Nunca esqueci disso porque não entendi qual a crença que levou aquele
homenzinho a fazer isso (ninguém mandou, ele estava muito sozinho ali), mas
acho que foi um momento de ousadia incrível.
Dizer
eu me represento é mais ousado ainda e muito mais perigoso, Ruth. Ninguém
representa ninguém naquela multidão, talvez depois, na foto no facebook,
troquem suas representatividades.
Chegamos
a isso por negligência e prepotência e agora é um trabalho danado de grande
voltar a pensar em coisas pequenas para fazer contato com os alienígenas. Quem
sabe aquele dedinho do ET de Spilberg tocando o dedo do menino ajude…
Agora,
o que é mesmo ruim nesta história é o que a brava imprensa brasileira fez:
criou uma nova espécie, sem nenhum estudo, nenhuma base científica, sem nenhuma
pergunta: homo sapiens vandalus lamentavilis. Ruth,que vergonha tenho de ser
jornalista. Quem são, afinal, aqueles meninos que não temem a polícia, que
devolvem as bombas, que chutam tudo com fúria, que saem das lojas saqueadas com
sacolas e somem na escuridão? Quem são, quantos são, onde vivem, de onde
surgiram? São brasileiros ou só são brasileiros os que serpenteiam sem rumo?
São
os dentes da fera, Ruth, só os dentes. O resto, a gente não conhece.
Enquanto
continuarem dividindo o país entre manifestantes e vândalos ou, como ontem na
OTV, uma repórter mais perdidinha dizia, protestantes e fanáticos, não vai dar
para entender o que de fato acontece.
Outro
pior é a legitimização e o aplauso à repressão policial.
Não
sei se você viu, mas ontem havia uma galera na frente do Palácio Iguaçu (pra
Curitiba, bastante gente, umas 10 mil pessoas?) quietos, sem nada que dizer, às
vezes cantavam algo tipo “sou brasileiro com muito orgulho” exigiam caras e
cartazes para a câmara de TV, andavam de um lado para o outro e só, só, só. Não
sei porque estavam ali. Passaram reto pela Câmara, pela Prefeitura, estavam ao
lado da Assembléia Legislativa mas pararam na frente do Palácio às escuras.
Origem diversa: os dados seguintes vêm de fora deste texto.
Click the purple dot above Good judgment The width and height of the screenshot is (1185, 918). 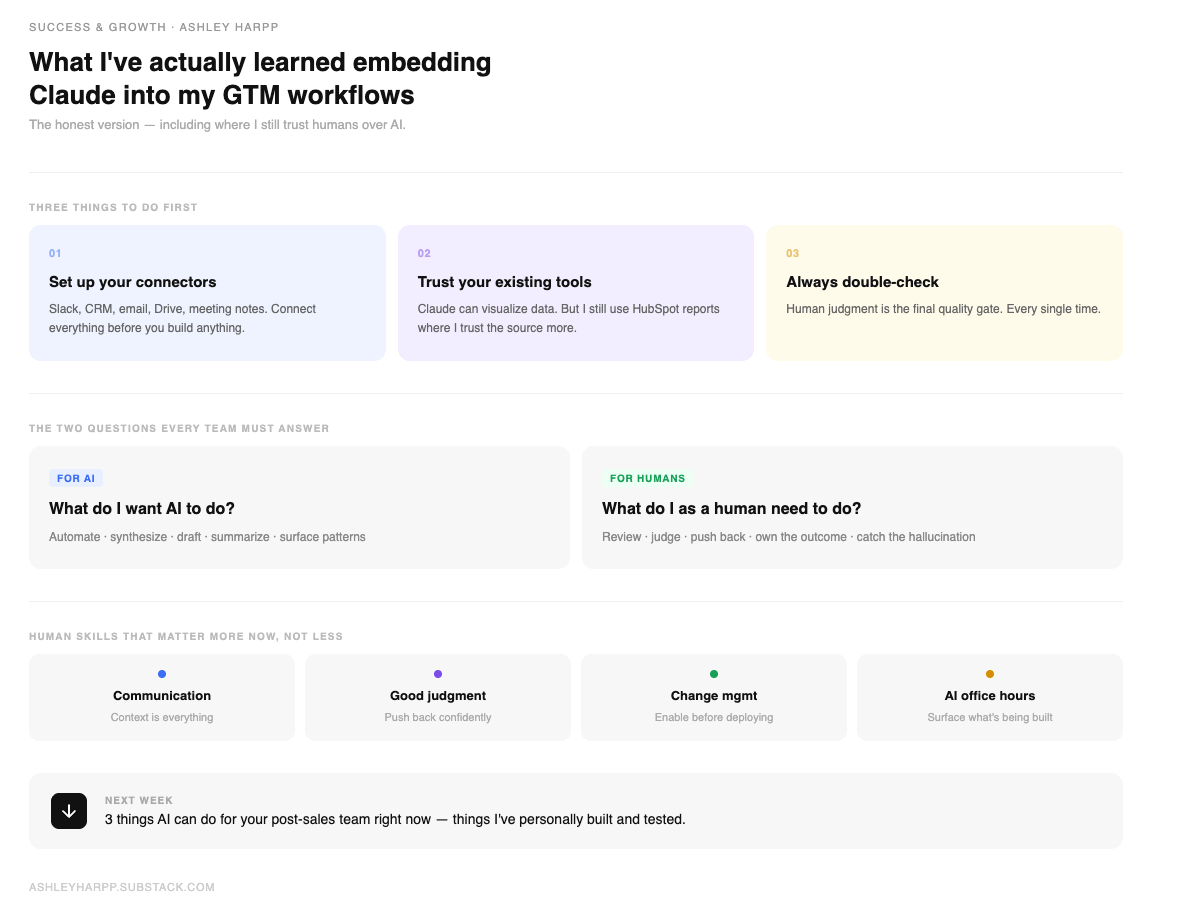point(438,674)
Ninguém para falar, nem por eles nem para eles nem com eles. Foi uma cena muito
surreal, que durou tempo, debaixo de chuva e frio.
De
repente, do nada, o Palácio do Governo começa a vomitar uma enfurecida tropa de
choque que sai jogando bomba, atirando bala de borracha sem mais.
Joãozinho
estava lá, Thiago estava lá, Dani, filha de Clovis, estava lá. E mais uma
galera de meninos que só estavam lá. Pelo tanto de luz de celular, era pra
mostrar depois no face. Só então, na correria do depois, que os dentes surgiram
na escuridão e começaram a morder a propriedade, pública ou privada, não
importava.
Bom,
Rurh, quando vi aquilo – polícia, cachorros, cavalos, bombas e os meninos
correndo em desespero, chutando e quebrando tudo -, depois de muito, mas muito
tempo na minha vida marvada, chorei.”